This work addresses the challenge of efficient ranking in applications like LLM-based document reranking and crowdsourced evaluation, offering a principled solution with significant token savings.

The paper tackled the problem of selecting top items via expensive multi-item comparisons by introducing a tournament graph framework that aggregates pairwise preferences from each comparison to determine ranks without additional queries. The method achieved Pareto dominance in LLM reranking, matching or exceeding accuracy with 25-40% fewer tokens than comparable approaches and 7x fewer than pairwise reranking at similar quality.

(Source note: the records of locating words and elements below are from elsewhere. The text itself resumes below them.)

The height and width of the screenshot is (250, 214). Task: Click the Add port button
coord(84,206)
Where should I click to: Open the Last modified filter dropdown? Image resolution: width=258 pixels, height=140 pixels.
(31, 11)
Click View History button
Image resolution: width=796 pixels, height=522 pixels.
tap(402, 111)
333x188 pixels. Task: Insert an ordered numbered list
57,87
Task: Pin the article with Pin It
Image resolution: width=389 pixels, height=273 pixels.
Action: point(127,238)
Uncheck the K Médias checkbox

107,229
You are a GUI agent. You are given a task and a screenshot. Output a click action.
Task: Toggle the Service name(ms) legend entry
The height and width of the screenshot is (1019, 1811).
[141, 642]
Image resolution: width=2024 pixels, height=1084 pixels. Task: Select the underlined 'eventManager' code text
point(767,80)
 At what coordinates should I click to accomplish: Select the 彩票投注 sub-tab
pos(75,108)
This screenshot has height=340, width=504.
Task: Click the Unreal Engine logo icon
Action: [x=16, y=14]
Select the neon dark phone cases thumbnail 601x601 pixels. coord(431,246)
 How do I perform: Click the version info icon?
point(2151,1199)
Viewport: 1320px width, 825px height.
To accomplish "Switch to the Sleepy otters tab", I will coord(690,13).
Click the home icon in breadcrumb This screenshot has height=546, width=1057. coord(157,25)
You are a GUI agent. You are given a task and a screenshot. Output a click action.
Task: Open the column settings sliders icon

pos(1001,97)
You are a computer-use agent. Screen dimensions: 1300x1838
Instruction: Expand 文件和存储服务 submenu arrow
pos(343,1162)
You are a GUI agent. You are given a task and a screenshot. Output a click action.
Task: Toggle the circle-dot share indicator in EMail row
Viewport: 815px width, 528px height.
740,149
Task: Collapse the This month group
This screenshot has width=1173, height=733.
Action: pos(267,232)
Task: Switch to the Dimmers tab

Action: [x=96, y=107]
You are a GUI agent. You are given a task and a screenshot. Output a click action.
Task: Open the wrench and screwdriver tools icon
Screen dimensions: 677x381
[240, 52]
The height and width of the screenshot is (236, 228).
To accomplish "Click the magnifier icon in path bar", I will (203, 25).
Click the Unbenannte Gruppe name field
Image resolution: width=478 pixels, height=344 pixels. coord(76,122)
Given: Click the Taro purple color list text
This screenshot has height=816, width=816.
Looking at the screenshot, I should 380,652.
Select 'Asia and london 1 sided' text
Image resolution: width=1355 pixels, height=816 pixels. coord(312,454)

Selecting the top $m$ from $n$ items via expensive $k$-wise comparisons is fundamental to settings ranging from LLM-based document reranking to crowdsourced evaluation and tournament design. Existing methods either rely on heuristics that fail to fully exploit the information each comparison reveals, or are inefficient when they do. We introduce a tournament graph framework that provides a principled foundation for $k$-wise ranking. Our key observation is that each $k$-item comparison reveals a complete tournament of $\binom{k}{2}$ pairwise preferences; aggregating these into a global preference graph and computing its transitive closure yields many additional orderings without further oracle calls. We formalize when an item's rank is certifiably determined and design a greedy query schedule that maximizes information gain towards identifying the top-$m$ items. The framework also gracefully handles non-transitive preferences (cycles induced by real-world oracles) by collapsing them into equivalence classes that yield principled tiered rankings. Applied to LLM reranking across 14 benchmarks and 5 models, our method achieves Pareto dominance over existing approaches: matching or exceeding accuracy while requiring 25-40% fewer tokens than comparable methods, and $7\times$ fewer than pairwise reranking at near-identical quality.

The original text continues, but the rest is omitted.